• _WHAT THE TASK REQUIRES_: Count the lines below that contain the string "Toggle", matching case exactly. Reply with the number alone.

• _TASK MATERIAL_:
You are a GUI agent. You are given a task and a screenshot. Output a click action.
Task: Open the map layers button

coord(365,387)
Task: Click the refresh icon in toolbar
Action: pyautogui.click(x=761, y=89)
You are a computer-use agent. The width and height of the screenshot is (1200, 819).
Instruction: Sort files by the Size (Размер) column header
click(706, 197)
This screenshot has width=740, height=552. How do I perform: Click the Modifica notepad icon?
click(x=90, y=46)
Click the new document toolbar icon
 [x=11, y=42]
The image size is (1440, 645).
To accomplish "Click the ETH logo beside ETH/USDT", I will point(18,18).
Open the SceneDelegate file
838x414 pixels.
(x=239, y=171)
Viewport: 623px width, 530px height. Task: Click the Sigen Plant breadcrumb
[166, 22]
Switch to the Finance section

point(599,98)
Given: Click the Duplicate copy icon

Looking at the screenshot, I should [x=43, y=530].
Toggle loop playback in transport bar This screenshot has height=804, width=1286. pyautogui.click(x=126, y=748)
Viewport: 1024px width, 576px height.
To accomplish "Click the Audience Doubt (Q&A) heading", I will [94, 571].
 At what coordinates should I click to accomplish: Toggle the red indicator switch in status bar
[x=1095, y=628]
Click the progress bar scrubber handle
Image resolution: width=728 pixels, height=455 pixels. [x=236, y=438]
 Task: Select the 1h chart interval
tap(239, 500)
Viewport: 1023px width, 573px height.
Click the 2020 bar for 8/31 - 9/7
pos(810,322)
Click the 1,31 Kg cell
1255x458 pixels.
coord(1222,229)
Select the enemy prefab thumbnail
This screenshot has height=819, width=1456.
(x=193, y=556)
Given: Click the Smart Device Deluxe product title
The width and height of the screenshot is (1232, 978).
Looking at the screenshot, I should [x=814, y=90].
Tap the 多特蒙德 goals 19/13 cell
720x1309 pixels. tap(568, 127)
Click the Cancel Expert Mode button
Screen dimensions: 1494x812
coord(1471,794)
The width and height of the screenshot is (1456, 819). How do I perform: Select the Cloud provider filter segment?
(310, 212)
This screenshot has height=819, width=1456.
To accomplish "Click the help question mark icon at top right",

• _SOLUTION TO THE PROBLEM_: 2